2. The method of claim 1, wherein the bowel disorder is selected from irritable bowel syndrome (IBS) (e.g., irritable bowel syndrome associated with diarrhea (d-IBS), irritable bowel syndrome with constipation (c-IBS), irritable bowel syndrome alternating with constipation and diarrhea), Crohn's disease, traveler's diarrhea, colitis, ulcerative colitis, pouchitis, and diverticulitis.
3. The method of claim 1 or 2, wherein the intestinal disorder is Crohn's disease.
4. The method of any of claims 1 to 3, wherein the subject is administered a pharmaceutically acceptable salt of temocillin.
5. The method of any of claims 1 to 4, wherein temocillin or a pharmaceutically acceptable salt thereof is administered orally.
6. A method for modulating the overgrowth of invasive adherent E. coli (AIEC) in a subject in need, comprising the step of administering to the subject an effective amount of temocillin, or a pharmaceutically acceptable salt thereof.
7. The method of claim 6, wherein the excessive growth of AIEC is in the subject's intestine.
8. The method of claim 6 or 7, wherein the subject has an intestinal disorder.
9. The method of any one of claims 6 to 8, wherein the subject has an intestinal disorder selected from irritable bowel syndrome (IBS) (e.g., irritable bowel syndrome associated with diarrhea (d-IBS), irritable bowel syndrome with constipation (c-IBS), irritable bowel syndrome alternating with constipation and diarrhea), Crohn's disease, traveler's diarrhea, colitis, ulcerative colitis, and diverticulitis.
10. The method of any of claims 6 to 9, wherein the subject has Crohn's disease.
11. The method of any of claims 6 to 10, wherein the modulation comprises a reduction of the excessive growth of AIEC.
12. The method of any of claims 6 to 11, wherein temocillin or a pharmaceutically acceptable salt thereof is administered orally.

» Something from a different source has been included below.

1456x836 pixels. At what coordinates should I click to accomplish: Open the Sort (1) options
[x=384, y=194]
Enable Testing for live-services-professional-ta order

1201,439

13. A method for reducing intestinal inflammation caused by invasive adherent E. coH overgrowth (IAEC) in a subject in need, comprising the step of administering to the subject an effective amount of temocillin, or a pharmaceutically acceptable salt thereof.
14. The method of claim 13, wherein the subject has Crohn's disease.
15. A method for reducing one or more of diarrhea, fever, fatigue, abdominal pain and cramps, weight loss, and anemia in a subject having Crohn's disease, comprising administering to the subject orally an effective amount of temocillin or a pharmaceutically acceptable salt thereof.
16. The method of claim 15, wherein the subject is experiencing an overgrowth of invasive adherent E. coli (AIEC) of the intestine.
17. The method of any of claims 13 to 16, wherein temocillin 15 or a pharmaceutically acceptable salt thereof is administered orally.